§ TRY IT
Reproduce the piece below on DoubleDown's move from MongoDB to Snowflake word for word, in full.

§ EXCERPTED PASSAGE
——

Saturday, July 22, 2017

We were discussing the replacement of MongoDB with snowflake data warehouse. The challenges faced in scaling MongoDB and to use a solution that does not pose any restrictions around limits, are best understood with a case study of DoubleDown in their migration of data from MongoDB to Snowflake.  Towards the end of the discussion, we will reflect on whether Snowflake can be built on  top of DynamoDB or CosmosDB.
DoubleDown is an internet casino games provider that was acquired by International Game Technology. Its games are available through different applications and platforms. While these games are free to play, it makes money from in game purchases and advertising partners. With existing and new games, it does analysis to gain insights  that influence game design, marketing campaign evaluation and management. It improves the understanding of player behaviour, assess user experience, and uncover bugs and defects. This data comes from MySQL databases, internal production databases, cloud based game servers, internal Splunk servers,  and several third party vendors. All this continuous data feeds amount to about 3.5 terabytes of data per day which come from separate data paths,  ETL transformations and stored in large JSON files. MongoDB was used for processing this data which supported a collection of collectors and aggregators. The data was then pulled into a staging area where it was cleaned, transformed and conformed to a star schema before loading into a data warehouse. This warehouse then supported analysis and reporting tools including Tableau. Snowflake not only replaced the MongoDB but it also streamlined the data operation while expediting the process that took nearly a day earlier. Snowflake brought the following advantages:
Its query language is SQL so development pace was rapid
It loads JSON natively so several lossy data transformations were avoided
It was able to store highly granular stage and store data in S3 which made it very effective.

——

Stored data entries:

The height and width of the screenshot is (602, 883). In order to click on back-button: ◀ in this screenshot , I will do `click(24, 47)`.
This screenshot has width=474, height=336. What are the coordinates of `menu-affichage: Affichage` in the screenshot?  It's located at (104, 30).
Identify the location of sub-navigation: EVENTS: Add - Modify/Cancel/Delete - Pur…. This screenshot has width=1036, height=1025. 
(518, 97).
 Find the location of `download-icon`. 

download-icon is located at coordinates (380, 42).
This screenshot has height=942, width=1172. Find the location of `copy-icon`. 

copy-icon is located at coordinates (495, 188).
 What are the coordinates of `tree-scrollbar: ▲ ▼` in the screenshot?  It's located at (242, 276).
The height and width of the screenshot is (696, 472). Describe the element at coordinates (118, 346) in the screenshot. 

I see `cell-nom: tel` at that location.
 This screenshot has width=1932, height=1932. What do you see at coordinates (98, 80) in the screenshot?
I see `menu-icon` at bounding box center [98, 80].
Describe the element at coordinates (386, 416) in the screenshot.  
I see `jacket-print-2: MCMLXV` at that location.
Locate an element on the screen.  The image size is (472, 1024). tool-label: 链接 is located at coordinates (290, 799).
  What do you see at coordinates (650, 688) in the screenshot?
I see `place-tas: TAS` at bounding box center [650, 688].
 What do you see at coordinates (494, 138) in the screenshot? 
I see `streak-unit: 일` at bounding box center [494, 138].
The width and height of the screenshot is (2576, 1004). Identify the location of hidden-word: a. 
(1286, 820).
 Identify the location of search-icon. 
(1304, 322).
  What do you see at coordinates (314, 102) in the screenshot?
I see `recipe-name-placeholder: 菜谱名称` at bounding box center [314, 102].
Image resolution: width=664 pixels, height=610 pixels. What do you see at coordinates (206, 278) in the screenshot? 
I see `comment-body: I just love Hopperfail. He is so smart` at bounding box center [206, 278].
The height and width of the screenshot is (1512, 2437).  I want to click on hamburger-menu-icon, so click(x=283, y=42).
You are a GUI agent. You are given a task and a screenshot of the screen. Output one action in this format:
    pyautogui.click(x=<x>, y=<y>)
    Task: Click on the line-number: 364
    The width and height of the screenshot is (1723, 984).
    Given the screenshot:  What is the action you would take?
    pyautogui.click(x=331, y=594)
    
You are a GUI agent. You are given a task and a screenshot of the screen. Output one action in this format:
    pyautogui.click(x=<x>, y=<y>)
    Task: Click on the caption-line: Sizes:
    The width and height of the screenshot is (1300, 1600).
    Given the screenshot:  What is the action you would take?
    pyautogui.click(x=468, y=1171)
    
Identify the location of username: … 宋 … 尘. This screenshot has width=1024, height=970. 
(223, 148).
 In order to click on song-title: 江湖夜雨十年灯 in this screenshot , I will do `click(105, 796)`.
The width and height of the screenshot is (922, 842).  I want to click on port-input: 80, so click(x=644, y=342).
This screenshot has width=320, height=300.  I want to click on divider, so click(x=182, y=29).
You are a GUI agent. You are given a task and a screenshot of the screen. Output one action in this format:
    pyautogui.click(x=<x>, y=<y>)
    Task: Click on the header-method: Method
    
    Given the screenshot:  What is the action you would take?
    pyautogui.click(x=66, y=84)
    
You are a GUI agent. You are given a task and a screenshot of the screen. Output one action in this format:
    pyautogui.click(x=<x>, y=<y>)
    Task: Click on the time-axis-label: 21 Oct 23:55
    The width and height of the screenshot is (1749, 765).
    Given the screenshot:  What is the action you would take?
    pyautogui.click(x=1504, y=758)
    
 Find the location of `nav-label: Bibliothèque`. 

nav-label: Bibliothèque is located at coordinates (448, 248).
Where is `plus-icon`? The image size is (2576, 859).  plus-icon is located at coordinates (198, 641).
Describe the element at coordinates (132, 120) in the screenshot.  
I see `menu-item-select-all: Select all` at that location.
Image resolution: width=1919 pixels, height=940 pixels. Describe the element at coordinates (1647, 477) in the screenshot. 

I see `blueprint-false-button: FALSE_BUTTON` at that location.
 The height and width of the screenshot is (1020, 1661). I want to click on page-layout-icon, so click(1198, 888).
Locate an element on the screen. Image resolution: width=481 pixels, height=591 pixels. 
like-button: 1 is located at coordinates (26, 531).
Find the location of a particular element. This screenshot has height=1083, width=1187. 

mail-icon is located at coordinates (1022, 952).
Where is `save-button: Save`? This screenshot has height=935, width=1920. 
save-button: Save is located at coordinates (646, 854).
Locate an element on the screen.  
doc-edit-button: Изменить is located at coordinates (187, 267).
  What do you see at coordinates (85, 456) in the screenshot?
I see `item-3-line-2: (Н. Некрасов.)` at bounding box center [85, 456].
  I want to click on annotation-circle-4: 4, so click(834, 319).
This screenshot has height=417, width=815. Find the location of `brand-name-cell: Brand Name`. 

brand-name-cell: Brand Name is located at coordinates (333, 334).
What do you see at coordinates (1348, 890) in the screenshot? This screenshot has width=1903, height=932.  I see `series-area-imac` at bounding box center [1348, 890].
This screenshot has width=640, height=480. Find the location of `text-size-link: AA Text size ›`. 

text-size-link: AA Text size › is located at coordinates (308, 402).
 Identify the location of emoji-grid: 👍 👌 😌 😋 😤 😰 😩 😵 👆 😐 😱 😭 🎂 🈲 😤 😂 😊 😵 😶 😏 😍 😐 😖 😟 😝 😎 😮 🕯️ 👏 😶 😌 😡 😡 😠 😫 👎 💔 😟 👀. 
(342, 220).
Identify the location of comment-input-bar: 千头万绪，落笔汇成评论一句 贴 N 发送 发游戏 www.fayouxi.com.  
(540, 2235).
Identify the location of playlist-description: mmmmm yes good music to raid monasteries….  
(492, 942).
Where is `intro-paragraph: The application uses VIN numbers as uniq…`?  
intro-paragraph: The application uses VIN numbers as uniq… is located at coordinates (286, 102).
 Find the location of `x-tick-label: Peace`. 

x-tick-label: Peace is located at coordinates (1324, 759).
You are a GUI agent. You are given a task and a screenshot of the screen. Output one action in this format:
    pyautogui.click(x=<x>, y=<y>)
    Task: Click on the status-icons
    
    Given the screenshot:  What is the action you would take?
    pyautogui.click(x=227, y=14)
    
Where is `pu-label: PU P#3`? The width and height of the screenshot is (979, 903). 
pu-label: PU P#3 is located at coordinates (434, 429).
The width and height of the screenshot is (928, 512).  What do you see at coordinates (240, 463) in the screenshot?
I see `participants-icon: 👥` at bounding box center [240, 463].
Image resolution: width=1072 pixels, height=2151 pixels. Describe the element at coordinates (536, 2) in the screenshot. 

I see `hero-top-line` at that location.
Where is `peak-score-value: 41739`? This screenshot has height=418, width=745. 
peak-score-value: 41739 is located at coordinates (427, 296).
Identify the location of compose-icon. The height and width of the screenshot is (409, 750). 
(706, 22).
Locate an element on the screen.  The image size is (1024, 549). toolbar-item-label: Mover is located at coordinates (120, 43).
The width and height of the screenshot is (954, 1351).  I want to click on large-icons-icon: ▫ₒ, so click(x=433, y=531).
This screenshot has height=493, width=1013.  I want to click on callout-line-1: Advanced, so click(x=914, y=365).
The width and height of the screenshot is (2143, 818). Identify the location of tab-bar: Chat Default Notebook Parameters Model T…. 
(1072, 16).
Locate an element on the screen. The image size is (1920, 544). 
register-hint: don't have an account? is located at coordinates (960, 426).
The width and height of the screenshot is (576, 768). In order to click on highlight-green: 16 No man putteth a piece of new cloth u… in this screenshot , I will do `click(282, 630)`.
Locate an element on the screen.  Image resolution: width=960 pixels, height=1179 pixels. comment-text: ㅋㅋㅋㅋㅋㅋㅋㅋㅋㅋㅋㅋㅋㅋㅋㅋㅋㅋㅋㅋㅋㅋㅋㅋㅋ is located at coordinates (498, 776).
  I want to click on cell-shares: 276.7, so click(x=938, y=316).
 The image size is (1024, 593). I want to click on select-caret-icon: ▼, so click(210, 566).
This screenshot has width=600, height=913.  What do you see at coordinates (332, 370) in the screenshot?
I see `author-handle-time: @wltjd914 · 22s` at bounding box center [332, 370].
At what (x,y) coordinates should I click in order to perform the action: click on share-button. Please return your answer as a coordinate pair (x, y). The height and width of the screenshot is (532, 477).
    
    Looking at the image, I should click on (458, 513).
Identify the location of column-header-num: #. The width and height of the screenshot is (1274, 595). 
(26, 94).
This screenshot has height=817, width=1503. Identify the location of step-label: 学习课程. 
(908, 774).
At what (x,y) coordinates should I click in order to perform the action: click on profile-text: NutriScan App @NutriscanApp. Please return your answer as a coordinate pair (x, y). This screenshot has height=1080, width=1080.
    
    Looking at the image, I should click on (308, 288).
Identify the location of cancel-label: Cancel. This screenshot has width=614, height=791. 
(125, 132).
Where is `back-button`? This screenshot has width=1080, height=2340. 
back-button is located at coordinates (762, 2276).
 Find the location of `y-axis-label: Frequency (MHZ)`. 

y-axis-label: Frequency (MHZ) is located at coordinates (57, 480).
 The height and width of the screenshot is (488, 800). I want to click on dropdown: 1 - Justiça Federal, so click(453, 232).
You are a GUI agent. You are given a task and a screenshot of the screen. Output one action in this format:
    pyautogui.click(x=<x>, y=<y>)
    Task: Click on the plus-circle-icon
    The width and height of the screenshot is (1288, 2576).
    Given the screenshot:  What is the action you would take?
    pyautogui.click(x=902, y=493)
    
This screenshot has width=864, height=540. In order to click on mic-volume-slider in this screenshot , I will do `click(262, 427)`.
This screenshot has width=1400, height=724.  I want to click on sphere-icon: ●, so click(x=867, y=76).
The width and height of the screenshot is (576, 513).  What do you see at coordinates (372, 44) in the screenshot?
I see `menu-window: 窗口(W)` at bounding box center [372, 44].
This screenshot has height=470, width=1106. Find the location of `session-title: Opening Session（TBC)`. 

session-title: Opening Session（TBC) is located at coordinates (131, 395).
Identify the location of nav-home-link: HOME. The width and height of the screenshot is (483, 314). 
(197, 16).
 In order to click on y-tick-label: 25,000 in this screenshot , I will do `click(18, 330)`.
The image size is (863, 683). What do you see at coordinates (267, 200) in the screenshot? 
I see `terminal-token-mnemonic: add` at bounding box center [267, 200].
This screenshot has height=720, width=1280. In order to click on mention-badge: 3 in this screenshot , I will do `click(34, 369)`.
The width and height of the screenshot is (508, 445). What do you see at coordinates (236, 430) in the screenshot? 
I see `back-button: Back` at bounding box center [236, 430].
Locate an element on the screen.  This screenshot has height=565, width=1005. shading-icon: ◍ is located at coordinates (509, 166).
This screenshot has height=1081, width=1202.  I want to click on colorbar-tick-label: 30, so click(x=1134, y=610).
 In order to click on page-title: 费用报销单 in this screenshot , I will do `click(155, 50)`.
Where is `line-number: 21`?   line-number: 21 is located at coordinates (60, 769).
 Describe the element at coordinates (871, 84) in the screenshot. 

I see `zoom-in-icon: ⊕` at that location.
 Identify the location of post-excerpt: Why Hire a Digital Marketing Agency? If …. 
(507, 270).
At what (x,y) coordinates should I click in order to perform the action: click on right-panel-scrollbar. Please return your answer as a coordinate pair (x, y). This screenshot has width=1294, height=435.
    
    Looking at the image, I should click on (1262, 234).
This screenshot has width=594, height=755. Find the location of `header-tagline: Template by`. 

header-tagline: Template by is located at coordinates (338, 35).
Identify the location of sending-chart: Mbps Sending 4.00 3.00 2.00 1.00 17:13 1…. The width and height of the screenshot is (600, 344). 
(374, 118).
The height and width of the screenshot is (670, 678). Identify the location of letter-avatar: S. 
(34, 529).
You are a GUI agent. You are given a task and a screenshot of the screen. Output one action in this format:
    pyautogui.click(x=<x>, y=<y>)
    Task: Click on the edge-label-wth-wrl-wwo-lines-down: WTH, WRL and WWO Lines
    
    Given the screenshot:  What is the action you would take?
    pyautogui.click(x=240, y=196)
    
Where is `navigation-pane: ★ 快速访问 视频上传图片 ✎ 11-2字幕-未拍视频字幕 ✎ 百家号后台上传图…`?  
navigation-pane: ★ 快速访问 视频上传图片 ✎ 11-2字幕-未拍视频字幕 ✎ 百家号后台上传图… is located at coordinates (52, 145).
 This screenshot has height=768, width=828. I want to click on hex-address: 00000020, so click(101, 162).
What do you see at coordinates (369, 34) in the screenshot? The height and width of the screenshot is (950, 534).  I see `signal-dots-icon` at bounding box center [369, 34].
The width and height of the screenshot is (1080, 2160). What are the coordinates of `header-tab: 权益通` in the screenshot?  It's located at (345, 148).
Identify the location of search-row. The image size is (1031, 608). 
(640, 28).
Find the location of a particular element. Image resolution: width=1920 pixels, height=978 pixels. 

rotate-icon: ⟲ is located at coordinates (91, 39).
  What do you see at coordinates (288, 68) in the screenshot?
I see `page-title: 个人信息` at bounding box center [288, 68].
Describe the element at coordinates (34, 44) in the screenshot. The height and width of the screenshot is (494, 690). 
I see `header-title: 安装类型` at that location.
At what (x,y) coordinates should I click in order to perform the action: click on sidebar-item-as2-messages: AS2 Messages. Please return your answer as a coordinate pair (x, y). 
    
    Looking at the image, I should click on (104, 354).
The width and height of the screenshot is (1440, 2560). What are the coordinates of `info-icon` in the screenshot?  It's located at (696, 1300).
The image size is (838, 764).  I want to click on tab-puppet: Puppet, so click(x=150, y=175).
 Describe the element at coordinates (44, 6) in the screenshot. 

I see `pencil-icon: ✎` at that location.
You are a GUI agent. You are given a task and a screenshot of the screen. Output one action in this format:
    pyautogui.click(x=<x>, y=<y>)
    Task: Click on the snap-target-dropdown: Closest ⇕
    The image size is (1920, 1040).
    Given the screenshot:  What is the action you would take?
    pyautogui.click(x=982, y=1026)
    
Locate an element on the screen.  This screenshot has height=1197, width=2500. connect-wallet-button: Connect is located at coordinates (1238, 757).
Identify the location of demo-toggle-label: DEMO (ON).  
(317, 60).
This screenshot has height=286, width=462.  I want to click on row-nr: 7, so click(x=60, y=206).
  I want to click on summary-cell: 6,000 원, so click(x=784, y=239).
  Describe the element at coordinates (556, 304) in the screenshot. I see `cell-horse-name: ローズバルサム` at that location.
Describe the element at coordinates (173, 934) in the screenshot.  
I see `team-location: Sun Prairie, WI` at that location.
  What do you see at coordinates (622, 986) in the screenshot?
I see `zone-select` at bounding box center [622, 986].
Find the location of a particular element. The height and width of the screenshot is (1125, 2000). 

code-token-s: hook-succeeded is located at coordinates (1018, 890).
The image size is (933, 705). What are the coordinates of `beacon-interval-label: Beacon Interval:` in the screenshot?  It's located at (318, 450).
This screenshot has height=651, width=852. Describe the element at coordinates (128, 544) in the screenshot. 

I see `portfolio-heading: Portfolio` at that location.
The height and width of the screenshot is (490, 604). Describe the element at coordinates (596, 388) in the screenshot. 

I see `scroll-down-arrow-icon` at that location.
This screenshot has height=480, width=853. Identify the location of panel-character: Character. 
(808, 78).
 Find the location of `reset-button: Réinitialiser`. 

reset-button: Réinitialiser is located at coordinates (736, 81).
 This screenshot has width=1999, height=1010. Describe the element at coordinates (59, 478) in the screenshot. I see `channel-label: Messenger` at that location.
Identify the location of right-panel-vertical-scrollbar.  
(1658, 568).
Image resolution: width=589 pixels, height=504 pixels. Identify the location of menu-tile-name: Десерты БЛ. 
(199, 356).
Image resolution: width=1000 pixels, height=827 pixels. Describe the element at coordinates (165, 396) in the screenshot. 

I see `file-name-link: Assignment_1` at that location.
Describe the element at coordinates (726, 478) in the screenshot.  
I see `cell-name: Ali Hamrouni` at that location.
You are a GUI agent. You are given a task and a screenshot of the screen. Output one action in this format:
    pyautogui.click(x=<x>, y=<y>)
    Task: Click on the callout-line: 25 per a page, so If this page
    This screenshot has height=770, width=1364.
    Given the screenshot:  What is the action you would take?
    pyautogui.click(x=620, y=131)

——

§ RESULT FOR THIS TASK
Saturday, July 22, 2017

We were discussing the replacement of MongoDB with snowflake data warehouse. The challenges faced in scaling MongoDB and to use a solution that does not pose any restrictions around limits, are best understood with a case study of DoubleDown in their migration of data from MongoDB to Snowflake.  Towards the end of the discussion, we will reflect on whether Snowflake can be built on  top of DynamoDB or CosmosDB.
DoubleDown is an internet casino games provider that was acquired by International Game Technology. Its games are available through different applications and platforms. While these games are free to play, it makes money from in game purchases and advertising partners. With existing and new games, it does analysis to gain insights  that influence game design, marketing campaign evaluation and management. It improves the understanding of player behaviour, assess user experience, and uncover bugs and defects. This data comes from MySQL databases, internal production databases, cloud based game servers, internal Splunk servers,  and several third party vendors. All this continuous data feeds amount to about 3.5 terabytes of data per day which come from separate data paths,  ETL transformations and stored in large JSON files. MongoDB was used for processing this data which supported a collection of collectors and aggregators. The data was then pulled into a staging area where it was cleaned, transformed and conformed to a star schema before loading into a data warehouse. This warehouse then supported analysis and reporting tools including Tableau. Snowflake not only replaced the MongoDB but it also streamlined the data operation while expediting the process that took nearly a day earlier. Snowflake brought the following advantages:
Its query language is SQL so development pace was rapid
It loads JSON natively so several lossy data transformations were avoided
It was able to store highly granular stage and store data in S3 which made it very effective.